* WHAT YOU NEED TO DO:
In this exercise, print only the lines of the records below from the one with "Click the Sort Ascending A-Z icon" through the one with "541x197 pixels.", inclusive. Pictures are not part of the copy.

Stored records:

────────────────────────────────────────

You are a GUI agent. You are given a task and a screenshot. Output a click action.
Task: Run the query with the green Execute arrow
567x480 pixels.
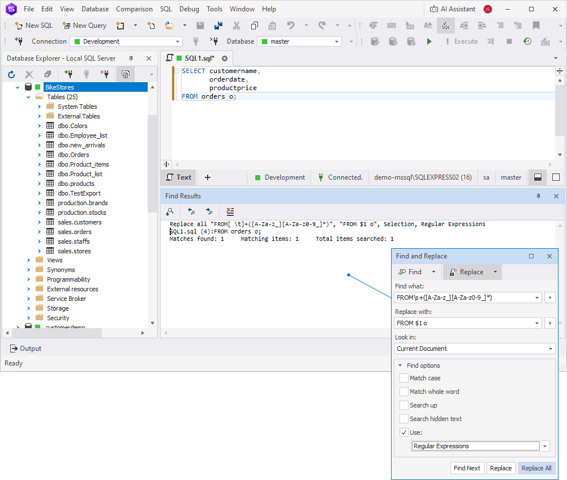point(429,41)
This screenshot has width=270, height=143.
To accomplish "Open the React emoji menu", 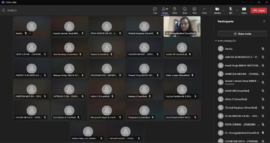I will pos(185,10).

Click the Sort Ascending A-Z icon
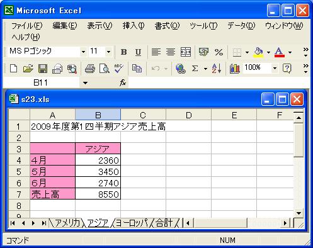pyautogui.click(x=217, y=69)
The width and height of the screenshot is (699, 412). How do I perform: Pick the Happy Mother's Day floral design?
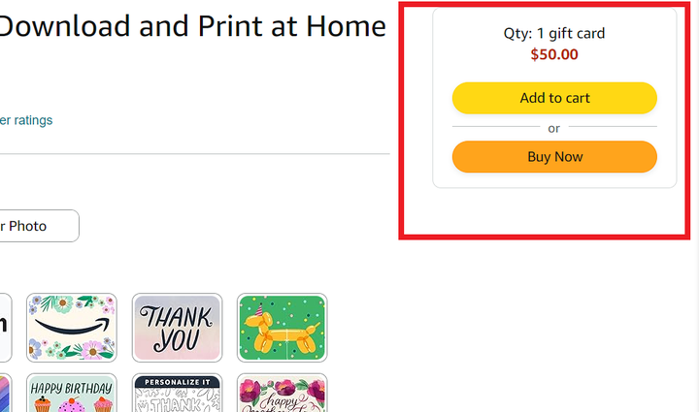[283, 393]
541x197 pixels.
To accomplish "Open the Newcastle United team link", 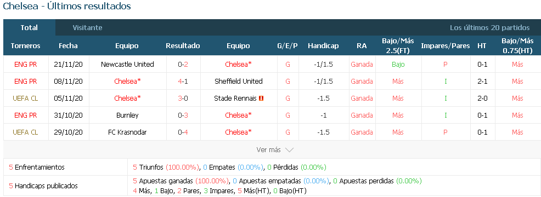I will [x=127, y=65].
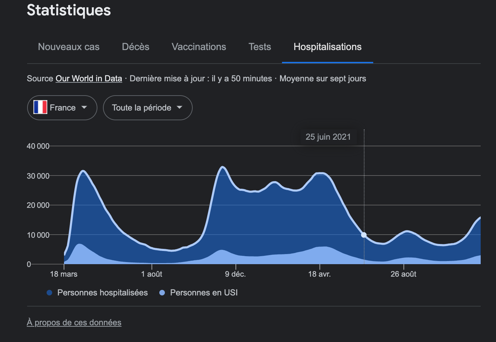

────────────────────────────────────────

* EXERCISE RESULT:
Click the Sort Ascending A-Z icon
pyautogui.click(x=217, y=69)
The width and height of the screenshot is (699, 412). How do I perform: Pick the Happy Mother's Day floral design?
[283, 393]
541x197 pixels.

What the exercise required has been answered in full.